A, core-weighted density distribution of the 729 local maximums obtained from fitting the homodimeric E3·PSBD complex to the density of the E2E3 map using an automated Monte Carlo search performed as described under “Experimental Procedures.” B, contour plot of the core-weighted correlation function describing the locations of the two best fits of the homodimeric E3·PSBD complex, which are represented by the peaks with correlation values above 0.7. The spatial translation in x, y, z (r) and angular rotation (φ) from the best fit (global minimum) to the second best fit is indicated. C, plot describing the variation in correlation coefficients with change in relative proportion of the occupancies of the two best fit orientations. The fractional occupancy of the best fit was varied from 0 to 1 in increments of 0.01.

FIGURE 5. Superposition of the atomic coordinates of the homodimeric E3·PSBD complex into the E2E3 density map generated by electron microscopy (blue mesh)

Visualization of the map from the 3-fold axis sectioned to include density contributed by only one layer of the outer E3 protein shell (A and C) or the central section of density from the E2 core and the E3 protein shell (B and D). The complementary locations of the E3·PSBD complex present in the best fitting (A and C) and second-best fitting (B and D) orientations identified by the core-weighted Monte Carlo search are illustrated. The E3 dimers and PSBD are represented as red and black ribbons, respectively. For visual clarity, a thicker ribbon is used to represent the PSBD.

FIGURE 6

A, atomic representation of a hypothetical native PDH complex consisting of 50 E1 heterotetramers and 10 E3 dimers randomly distributed around the central E2 core. The Protein Data Bank coordinates for E1 (1QS0), E3 complexed to the PSBD (1EBD), and E2 catalytic domain (1B5S) were used. Positions of the E1 heterotetramer (purple) are based on the best fit orientation as described in Ref. and also represent the fit that has a higher occupancy evaluated using the criterion (X. Wu, J. L. S. Milne, and S. Subramaniam, unpublished observations) shown in Fig. 4C. Positions of the E3 homodimer complexed with the E2 PSBDs (yellow) are based on the fit shown in Fig. 5B, which represents the fit with the higher E3 occupancy. Positions of the E2 catalytic domain (gray) were generated by application of icosahedral symmetry to the coordinates of the monomer derived by x-ray crystallography (17).
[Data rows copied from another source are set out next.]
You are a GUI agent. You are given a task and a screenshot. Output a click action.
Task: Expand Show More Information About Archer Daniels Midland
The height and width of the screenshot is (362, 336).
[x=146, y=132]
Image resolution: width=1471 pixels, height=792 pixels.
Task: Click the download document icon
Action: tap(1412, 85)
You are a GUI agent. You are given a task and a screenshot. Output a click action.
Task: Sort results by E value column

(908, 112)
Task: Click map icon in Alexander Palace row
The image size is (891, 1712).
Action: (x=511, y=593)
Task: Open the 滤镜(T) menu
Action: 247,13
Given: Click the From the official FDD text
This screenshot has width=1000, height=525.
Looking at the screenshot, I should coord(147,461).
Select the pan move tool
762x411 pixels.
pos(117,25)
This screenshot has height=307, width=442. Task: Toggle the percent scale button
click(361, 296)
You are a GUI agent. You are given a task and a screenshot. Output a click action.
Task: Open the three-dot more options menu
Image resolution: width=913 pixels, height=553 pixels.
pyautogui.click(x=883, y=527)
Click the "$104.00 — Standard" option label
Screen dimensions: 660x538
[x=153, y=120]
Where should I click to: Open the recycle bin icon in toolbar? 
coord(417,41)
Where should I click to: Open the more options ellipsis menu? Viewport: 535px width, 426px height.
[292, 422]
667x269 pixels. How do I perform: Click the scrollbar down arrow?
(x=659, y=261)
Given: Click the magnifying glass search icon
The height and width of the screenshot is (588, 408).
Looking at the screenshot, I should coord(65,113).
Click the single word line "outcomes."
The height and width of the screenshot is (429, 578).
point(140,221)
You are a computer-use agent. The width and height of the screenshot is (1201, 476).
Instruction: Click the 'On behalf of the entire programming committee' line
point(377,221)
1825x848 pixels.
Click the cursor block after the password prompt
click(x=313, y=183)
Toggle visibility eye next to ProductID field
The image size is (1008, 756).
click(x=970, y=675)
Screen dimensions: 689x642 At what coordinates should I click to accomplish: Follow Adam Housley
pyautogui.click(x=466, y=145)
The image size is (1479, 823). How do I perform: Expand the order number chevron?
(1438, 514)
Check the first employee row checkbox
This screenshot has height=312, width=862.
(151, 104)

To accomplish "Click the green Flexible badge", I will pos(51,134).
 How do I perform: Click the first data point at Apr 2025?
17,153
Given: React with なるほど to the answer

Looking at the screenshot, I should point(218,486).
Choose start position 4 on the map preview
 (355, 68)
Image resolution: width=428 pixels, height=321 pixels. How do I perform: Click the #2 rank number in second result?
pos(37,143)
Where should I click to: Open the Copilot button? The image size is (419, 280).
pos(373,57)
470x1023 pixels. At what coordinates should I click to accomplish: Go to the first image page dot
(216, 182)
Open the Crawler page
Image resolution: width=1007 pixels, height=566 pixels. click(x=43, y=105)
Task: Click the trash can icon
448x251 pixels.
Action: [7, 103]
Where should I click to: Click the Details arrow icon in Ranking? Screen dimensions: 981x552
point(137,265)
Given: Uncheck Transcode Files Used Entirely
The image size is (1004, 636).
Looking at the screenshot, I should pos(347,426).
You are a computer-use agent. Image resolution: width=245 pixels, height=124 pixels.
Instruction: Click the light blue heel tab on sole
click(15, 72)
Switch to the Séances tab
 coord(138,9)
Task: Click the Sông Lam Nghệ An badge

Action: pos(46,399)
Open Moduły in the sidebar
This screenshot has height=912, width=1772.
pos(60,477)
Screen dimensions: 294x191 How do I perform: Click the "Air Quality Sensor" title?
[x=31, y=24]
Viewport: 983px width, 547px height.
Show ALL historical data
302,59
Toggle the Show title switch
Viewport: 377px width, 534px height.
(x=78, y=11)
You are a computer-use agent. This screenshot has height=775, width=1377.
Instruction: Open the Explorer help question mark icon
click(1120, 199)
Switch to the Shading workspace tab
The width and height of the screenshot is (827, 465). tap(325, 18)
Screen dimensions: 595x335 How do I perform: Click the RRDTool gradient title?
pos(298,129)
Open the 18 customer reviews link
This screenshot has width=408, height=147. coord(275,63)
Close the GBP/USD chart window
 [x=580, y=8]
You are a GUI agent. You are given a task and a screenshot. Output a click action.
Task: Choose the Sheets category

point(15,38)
FIGURE 7. Model for active-site coupling in a hypothetical E1E2E3 complex

Three E1 tetramers (purple) and three E3 dimers (yellow) are shown located in the outer protein shell above the inner icosahedron (gray) formed by 60 E2 catalytic domains. Six full-length E2 molecules are highlighted in red, green, or yellow, to illustrate in each the catalytic domain, PSBD, and lipoyl domain that are separated by interdomain linkers. The E1 and E3 densities are shown as separate trimers to facilitate comparison; under physiological conditions, the E1 and E3 molecules are expected to be randomly distributed around the core. The inner linkers are shown to originate from the region of the density map that is near residue 204, as deduced from the map derived using cryoelectron microscopy by Borgnia et al. (44). The lipoyl domains are shown in a range of possible positions inside the annular gap. Selected active sites of E1, E2, and E3 are depicted in white. The lipoyl domain of each E2 molecule is expected to shuttle between the active sites of E3 and E1 molecules located in the outer shell and those of E2 located in the inner core and are long enough to reach across one trimer in the outer shell to another, as indicated schematically.